When you break the dry ice into small pieces it starts to make a cloud of carbon dioxide. But unlike smoke from a candle or fire, the dry ice smoke doesn’t float. Instead, it settles onto the ground or, in this case, on top of the dry ice. Why is that? The smoke is actually a combination of carbon dioxide gas and water vapor.

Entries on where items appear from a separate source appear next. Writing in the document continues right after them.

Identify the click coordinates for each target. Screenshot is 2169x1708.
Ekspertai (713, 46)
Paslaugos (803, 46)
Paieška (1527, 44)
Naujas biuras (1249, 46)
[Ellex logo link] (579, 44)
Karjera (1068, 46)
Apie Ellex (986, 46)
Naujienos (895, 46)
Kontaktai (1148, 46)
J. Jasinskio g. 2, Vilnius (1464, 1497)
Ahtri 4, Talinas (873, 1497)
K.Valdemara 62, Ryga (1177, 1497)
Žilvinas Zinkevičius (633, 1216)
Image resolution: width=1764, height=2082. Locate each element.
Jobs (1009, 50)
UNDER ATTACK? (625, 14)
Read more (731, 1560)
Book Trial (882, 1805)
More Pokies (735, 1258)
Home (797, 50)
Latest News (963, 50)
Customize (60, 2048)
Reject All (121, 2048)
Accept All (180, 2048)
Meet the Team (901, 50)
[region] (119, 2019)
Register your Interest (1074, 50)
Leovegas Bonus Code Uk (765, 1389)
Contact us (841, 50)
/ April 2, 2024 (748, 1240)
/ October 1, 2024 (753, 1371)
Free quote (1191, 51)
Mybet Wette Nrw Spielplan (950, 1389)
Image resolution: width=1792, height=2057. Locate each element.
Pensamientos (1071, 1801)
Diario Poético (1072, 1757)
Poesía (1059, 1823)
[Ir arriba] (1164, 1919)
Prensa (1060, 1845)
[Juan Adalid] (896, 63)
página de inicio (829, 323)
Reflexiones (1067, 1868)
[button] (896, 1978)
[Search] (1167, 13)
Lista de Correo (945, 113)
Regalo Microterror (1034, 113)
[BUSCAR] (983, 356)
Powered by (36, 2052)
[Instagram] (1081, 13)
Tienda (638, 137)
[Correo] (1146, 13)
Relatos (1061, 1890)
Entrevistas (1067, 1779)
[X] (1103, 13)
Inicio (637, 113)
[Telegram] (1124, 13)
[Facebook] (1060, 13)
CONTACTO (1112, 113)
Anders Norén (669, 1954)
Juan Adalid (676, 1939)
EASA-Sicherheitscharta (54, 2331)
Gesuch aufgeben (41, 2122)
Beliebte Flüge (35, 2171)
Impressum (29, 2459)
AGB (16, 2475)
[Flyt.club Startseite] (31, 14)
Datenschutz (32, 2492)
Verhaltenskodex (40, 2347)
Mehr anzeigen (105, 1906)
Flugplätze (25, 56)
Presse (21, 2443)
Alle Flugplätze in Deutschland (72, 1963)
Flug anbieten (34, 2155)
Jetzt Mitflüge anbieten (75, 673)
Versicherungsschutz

Dry ice smoke is heavier than the air around it, so it sinks in the air rather than rising. This explains why the bubbles float on top of the dry ice smoke. The air exhaled into the bubble is less dense than the gases comprising the dry ice smoke, but slightly heavier than the air surrounding the bubble. So although the bubbles don’t float in the air, they do float on the heavier dry ice smoke.



Handling Dry Ice
Due to its extremely cold temperature (-78.5oC, or -109.3oF), dry ice can cause damage to the skin if handled. Use tongs or insulating gloves when handling dry ice. It is also important when crushing or grinding the solid not to get any of the dust into your eyes. Wear protective goggles.


Storing and Transporting Dry Ice
Dry ice continuously sublimates as heat enters it from its surroundings. The CO2 gas that evolves must be vented from the container. Do not seal dry ice into a container except as detailed below, because an explosive bursting of the container can result. A Styrofoam (polystyrene foam) ice chest with a loose fitting lid makes a good container for transporting dry ice.